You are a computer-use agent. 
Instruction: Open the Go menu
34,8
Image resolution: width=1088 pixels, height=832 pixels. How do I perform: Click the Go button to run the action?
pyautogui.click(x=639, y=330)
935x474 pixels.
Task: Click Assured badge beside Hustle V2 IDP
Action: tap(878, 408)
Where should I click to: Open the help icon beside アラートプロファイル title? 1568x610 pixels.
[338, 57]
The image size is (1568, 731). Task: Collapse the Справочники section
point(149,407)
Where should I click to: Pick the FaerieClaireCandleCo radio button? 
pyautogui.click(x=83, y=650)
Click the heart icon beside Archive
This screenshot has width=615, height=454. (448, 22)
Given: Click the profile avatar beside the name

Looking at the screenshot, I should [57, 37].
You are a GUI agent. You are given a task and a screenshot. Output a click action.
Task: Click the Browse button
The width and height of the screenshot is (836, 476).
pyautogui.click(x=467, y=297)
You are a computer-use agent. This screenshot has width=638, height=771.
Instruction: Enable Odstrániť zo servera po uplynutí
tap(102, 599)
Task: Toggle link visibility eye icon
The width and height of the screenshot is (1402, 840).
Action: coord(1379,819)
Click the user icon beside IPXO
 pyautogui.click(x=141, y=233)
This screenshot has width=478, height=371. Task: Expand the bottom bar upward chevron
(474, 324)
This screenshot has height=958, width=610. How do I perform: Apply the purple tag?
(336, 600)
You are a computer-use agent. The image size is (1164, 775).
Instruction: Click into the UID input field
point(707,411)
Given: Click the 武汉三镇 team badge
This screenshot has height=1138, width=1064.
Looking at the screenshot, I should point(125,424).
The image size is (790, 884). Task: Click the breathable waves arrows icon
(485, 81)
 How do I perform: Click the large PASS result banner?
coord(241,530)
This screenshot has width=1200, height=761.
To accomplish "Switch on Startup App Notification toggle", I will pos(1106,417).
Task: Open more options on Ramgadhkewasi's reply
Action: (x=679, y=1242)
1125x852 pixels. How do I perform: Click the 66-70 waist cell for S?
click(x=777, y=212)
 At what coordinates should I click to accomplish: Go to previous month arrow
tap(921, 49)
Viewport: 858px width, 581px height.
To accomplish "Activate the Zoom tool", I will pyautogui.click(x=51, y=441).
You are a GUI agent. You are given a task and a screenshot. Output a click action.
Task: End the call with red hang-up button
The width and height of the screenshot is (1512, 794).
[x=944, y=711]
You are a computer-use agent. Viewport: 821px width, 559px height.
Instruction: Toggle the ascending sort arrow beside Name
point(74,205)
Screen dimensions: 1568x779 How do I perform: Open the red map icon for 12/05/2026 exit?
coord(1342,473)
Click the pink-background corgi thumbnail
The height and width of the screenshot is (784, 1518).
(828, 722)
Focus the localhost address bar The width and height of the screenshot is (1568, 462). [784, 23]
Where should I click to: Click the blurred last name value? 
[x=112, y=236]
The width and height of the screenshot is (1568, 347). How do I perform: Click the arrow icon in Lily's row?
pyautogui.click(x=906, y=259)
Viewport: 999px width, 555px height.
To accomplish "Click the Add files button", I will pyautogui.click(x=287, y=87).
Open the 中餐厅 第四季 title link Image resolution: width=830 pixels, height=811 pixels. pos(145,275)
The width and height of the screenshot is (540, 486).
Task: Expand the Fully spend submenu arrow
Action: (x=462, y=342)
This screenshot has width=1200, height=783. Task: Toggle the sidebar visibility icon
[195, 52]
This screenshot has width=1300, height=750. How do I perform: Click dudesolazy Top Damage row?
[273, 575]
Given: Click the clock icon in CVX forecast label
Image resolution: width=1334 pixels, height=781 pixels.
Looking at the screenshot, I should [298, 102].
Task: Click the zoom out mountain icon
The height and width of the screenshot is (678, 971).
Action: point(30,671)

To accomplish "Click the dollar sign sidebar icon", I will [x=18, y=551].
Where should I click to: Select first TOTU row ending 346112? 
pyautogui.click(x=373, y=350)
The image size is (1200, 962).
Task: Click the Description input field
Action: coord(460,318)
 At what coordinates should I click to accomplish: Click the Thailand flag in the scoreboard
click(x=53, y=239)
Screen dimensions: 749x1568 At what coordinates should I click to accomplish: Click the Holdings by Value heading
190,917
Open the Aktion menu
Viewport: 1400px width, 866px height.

+ + + + + + +

GOAL ▸
Could you convert all of the items above into a Markdown table with the columns "Row" and "Text", where each row gives a running number and one line, and blank lines are left out?

RESULT OF THIS TASK ▸
| Row | Text |
|---|---|
| 1 | You are a computer-use agent.  |
| 2 | Instruction: Open the Go menu |
| 3 | 34,8 |
| 4 | Image resolution: width=1088 pixels, height=832 pixels. How do I perform: Click the Go button to run the action? |
| 5 | pyautogui.click(x=639, y=330) |
| 6 | 935x474 pixels. |
| 7 | Task: Click Assured badge beside Hustle V2 IDP |
| 8 | Action: tap(878, 408) |
| 9 | Where should I click to: Open the help icon beside アラートプロファイル title? 1568x610 pixels. |
| 10 | [338, 57] |
| 11 | The image size is (1568, 731). Task: Collapse the Справочники section |
| 12 | point(149,407) |
| 13 | Where should I click to: Pick the FaerieClaireCandleCo radio button?  |
| 14 | pyautogui.click(x=83, y=650) |
| 15 | Click the heart icon beside Archive |
| 16 | This screenshot has width=615, height=454. (448, 22) |
| 17 | Given: Click the profile avatar beside the name |
| 18 | Looking at the screenshot, I should [57, 37]. |
| 19 | You are a GUI agent. You are given a task and a screenshot. Output a click action. |
| 20 | Task: Click the Browse button |
| 21 | The width and height of the screenshot is (836, 476). |
| 22 | pyautogui.click(x=467, y=297) |
| 23 | You are a computer-use agent. This screenshot has width=638, height=771. |
| 24 | Instruction: Enable Odstrániť zo servera po uplynutí |
| 25 | tap(102, 599) |
| 26 | Task: Toggle link visibility eye icon |
| 27 | The width and height of the screenshot is (1402, 840). |
| 28 | Action: coord(1379,819) |
| 29 | Click the user icon beside IPXO |
| 30 |  pyautogui.click(x=141, y=233) |
| 31 | This screenshot has width=478, height=371. Task: Expand the bottom bar upward chevron |
| 32 | (474, 324) |
| 33 | This screenshot has height=958, width=610. How do I perform: Apply the purple tag? |
| 34 | (336, 600) |
| 35 | You are a computer-use agent. The image size is (1164, 775). |
| 36 | Instruction: Click into the UID input field |
| 37 | point(707,411) |
| 38 | Given: Click the 武汉三镇 team badge |
| 39 | This screenshot has height=1138, width=1064. |
| 40 | Looking at the screenshot, I should point(125,424). |
| 41 | The image size is (790, 884). Task: Click the breathable waves arrows icon |
| 42 | (485, 81) |
| 43 |  How do I perform: Click the large PASS result banner? |
| 44 | coord(241,530) |
| 45 | This screenshot has width=1200, height=761. |
| 46 | To accomplish "Switch on Startup App Notification toggle", I will pos(1106,417). |
| 47 | Task: Open more options on Ramgadhkewasi's reply |
| 48 | Action: (x=679, y=1242) |
| 49 | 1125x852 pixels. How do I perform: Click the 66-70 waist cell for S? |
| 50 | click(x=777, y=212) |
| 51 |  At what coordinates should I click to accomplish: Go to previous month arrow |
| 52 | tap(921, 49) |
| 53 | Viewport: 858px width, 581px height. |
| 54 | To accomplish "Activate the Zoom tool", I will pyautogui.click(x=51, y=441). |
| 55 | You are a GUI agent. You are given a task and a screenshot. Output a click action. |
| 56 | Task: End the call with red hang-up button |
| 57 | The width and height of the screenshot is (1512, 794). |
| 58 | [x=944, y=711] |
| 59 | You are a computer-use agent. Viewport: 821px width, 559px height. |
| 60 | Instruction: Toggle the ascending sort arrow beside Name |
| 61 | point(74,205) |
| 62 | Screen dimensions: 1568x779 How do I perform: Open the red map icon for 12/05/2026 exit? |
| 63 | coord(1342,473) |
| 64 | Click the pink-background corgi thumbnail |
| 65 | The height and width of the screenshot is (784, 1518). |
| 66 | (828, 722) |
| 67 | Focus the localhost address bar The width and height of the screenshot is (1568, 462). [784, 23] |
| 68 | Where should I click to: Click the blurred last name value?  |
| 69 | [x=112, y=236] |
| 70 | The width and height of the screenshot is (1568, 347). How do I perform: Click the arrow icon in Lily's row? |
| 71 | pyautogui.click(x=906, y=259) |
| 72 | Viewport: 999px width, 555px height. |
| 73 | To accomplish "Click the Add files button", I will pyautogui.click(x=287, y=87). |
| 74 | Open the 中餐厅 第四季 title link Image resolution: width=830 pixels, height=811 pixels. pos(145,275) |
| 75 | The width and height of the screenshot is (540, 486). |
| 76 | Task: Expand the Fully spend submenu arrow |
| 77 | Action: (x=462, y=342) |
| 78 | This screenshot has width=1200, height=783. Task: Toggle the sidebar visibility icon |
| 79 | [195, 52] |
| 80 | This screenshot has width=1300, height=750. How do I perform: Click dudesolazy Top Damage row? |
| 81 | [273, 575] |
| 82 | Given: Click the clock icon in CVX forecast label |
| 83 | Image resolution: width=1334 pixels, height=781 pixels. |
| 84 | Looking at the screenshot, I should [298, 102]. |
| 85 | Task: Click the zoom out mountain icon |
| 86 | The height and width of the screenshot is (678, 971). |
| 87 | Action: point(30,671) |
| 88 | To accomplish "Click the dollar sign sidebar icon", I will [x=18, y=551]. |
| 89 | Where should I click to: Select first TOTU row ending 346112?  |
| 90 | pyautogui.click(x=373, y=350) |
| 91 | The image size is (1200, 962). |
| 92 | Task: Click the Description input field |
| 93 | Action: coord(460,318) |
| 94 |  At what coordinates should I click to accomplish: Click the Thailand flag in the scoreboard |
| 95 | click(x=53, y=239) |
| 96 | Screen dimensions: 749x1568 At what coordinates should I click to accomplish: Click the Holdings by Value heading |
| 97 | 190,917 |
| 98 | Open the Aktion menu |
| 99 | Viewport: 1400px width, 866px height. |